Problem: Extract every one of the rows below and reproduce each line verbatim.
════════════════════
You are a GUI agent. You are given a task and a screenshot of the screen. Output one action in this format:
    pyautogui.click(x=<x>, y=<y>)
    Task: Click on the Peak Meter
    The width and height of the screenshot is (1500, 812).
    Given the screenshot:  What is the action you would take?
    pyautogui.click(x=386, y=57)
════════════════════
Correct response:
You are a GUI agent. You are given a task and a screenshot of the screen. Output one action in this format:
    pyautogui.click(x=<x>, y=<y>)
    Task: Click on the Peak Meter
    The width and height of the screenshot is (1500, 812).
    Given the screenshot:  What is the action you would take?
    pyautogui.click(x=386, y=57)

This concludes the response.